# Cincinnati skyline and river at night



## nakedyak (Sep 12, 2005)

took these last night...yep


----------



## Chiller (Sep 12, 2005)

WOw!!!  Holy awesome.  Just a great series.  Number one is my fave.  Very well done.


----------



## mentos_007 (Sep 12, 2005)

love them! Wonderful colours!!!


----------



## nakedyak (Sep 12, 2005)

thanks guys


----------



## skiboarder72 (Sep 12, 2005)

beautiful night shots, great work :thumbup:  :thumbup:  :thumbup:


----------



## M @ k o (Sep 12, 2005)

Beautiful light and colours. Nice photos.


----------



## JTHphoto (Sep 12, 2005)

wow, great shots.  love that first one especially, it just seems flawless...  the clarity and vibrancy of the colors are fantastic...


----------



## cpelsy2k1 (Sep 12, 2005)

great shots, would be really neat to look at them side by side with a B+W to really appriecate the colors


----------



## Raymond J Barlow (Sep 12, 2005)

can't pic a fav, they are all so awesome.. first three really rock, but they are all outstanding.. thanks for posting them!


----------



## g0lfi (Sep 12, 2005)

nice shots..i love the first 3..i like the coulors on the water...good series


----------



## nakedyak (Sep 12, 2005)

wow, thanks for all the nice comments :-D


----------



## BrittanyPagePhotography (Sep 12, 2005)

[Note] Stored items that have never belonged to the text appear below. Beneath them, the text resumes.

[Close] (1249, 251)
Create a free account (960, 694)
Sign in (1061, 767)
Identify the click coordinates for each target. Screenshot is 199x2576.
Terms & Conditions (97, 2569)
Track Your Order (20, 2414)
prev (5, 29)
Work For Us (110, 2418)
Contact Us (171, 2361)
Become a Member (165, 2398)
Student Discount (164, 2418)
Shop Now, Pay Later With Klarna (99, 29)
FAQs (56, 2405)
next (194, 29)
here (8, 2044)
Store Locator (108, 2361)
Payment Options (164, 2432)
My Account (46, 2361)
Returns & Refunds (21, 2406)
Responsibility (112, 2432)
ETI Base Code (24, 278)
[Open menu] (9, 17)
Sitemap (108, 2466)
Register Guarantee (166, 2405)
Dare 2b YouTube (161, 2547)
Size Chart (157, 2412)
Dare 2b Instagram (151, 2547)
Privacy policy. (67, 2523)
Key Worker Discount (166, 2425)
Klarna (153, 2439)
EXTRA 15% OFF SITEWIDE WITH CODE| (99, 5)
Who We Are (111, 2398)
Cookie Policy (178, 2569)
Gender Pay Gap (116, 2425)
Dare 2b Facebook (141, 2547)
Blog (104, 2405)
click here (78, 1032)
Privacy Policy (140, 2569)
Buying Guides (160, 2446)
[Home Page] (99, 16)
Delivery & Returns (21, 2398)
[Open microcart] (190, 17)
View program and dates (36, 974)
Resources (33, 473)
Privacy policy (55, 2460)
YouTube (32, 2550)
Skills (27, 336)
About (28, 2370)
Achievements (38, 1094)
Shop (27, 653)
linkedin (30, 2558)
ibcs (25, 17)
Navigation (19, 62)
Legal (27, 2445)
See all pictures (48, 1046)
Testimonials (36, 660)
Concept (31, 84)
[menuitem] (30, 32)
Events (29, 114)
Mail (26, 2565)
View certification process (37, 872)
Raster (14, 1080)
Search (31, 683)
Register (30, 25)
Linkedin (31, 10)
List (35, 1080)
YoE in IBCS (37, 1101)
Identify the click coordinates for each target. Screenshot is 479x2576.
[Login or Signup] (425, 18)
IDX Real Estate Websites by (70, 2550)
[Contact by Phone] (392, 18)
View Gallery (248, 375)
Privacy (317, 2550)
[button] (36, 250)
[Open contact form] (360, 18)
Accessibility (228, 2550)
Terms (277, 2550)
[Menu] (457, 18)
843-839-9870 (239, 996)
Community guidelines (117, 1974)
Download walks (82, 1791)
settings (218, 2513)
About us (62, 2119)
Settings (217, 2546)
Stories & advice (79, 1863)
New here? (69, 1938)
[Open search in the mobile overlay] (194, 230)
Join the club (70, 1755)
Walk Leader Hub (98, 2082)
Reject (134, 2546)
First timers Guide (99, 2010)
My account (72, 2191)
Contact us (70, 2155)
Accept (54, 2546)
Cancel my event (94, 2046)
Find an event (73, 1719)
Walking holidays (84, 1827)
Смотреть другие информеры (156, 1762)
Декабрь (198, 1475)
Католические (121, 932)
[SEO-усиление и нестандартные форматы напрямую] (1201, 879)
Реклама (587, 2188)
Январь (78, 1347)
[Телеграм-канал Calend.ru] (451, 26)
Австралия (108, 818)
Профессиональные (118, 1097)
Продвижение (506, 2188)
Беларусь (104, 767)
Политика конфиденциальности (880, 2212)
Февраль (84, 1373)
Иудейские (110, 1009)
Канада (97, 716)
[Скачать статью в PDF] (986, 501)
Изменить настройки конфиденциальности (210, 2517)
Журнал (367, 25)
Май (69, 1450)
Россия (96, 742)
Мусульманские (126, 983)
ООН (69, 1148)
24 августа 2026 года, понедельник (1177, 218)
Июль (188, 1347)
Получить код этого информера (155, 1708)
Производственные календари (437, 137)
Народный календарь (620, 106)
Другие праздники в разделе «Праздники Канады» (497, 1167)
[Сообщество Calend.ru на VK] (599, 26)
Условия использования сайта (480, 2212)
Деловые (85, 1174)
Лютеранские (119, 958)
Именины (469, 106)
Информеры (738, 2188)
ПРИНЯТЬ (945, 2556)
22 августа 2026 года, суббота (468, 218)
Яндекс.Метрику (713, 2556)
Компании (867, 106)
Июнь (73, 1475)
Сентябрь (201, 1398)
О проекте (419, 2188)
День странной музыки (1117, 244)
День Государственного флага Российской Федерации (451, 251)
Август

Wow- awesome pictures. I love #3, it's beautiful. Looks like something on a post card


----------



## puzzle (Sep 13, 2005)

Night photos don't normally catch me, but the first 2 and the 4th are stunning.  Think it's the colours in the water, lovely.


----------



## MichalS (Sep 13, 2005)

Nice work. Impressive reflections on the water.


----------



## zhang (Sep 13, 2005)

Great shot.  Beautiful colours and nice water reflection.


----------



## manaheim (Sep 13, 2005)

Wow, I really aspire to have night time shots this good.  These are fantastic. I need more practice.  Wow.


----------



## nakedyak (Sep 13, 2005)

:blushing:


----------



## 303villain (Sep 13, 2005)

great work! i love the colors, and the silky look of the water! excellent!


----------



## Randog (Sep 13, 2005)

Absolutely beautiful work!


----------



## Digital Matt (Sep 13, 2005)

Nice shots.  #1 is great.


----------



## wildanimals (Sep 13, 2005)

It looks great, #1 my favourite. Great colours & reflections.


----------



## Trinity (Sep 16, 2005)

#1 is my favorite, too.
Amazing shots. Where in Germany can I find a skyline with colours like this?


----------



## nakedyak (Sep 16, 2005)

Frankfurt's skyline is world famous...


----------



## jstuedle (Sep 16, 2005)

Super images. We live close to Cincy, and your depictions are awesome. Keep up the great work.


----------



## ClarkKent (Sep 16, 2005)

Wonderfull work.  I enjoy them all


----------



## AlmightyWa (Sep 17, 2005)

Spot on, like the bridge


----------



## AIRIC (Sep 17, 2005)

Well done!

Eric


----------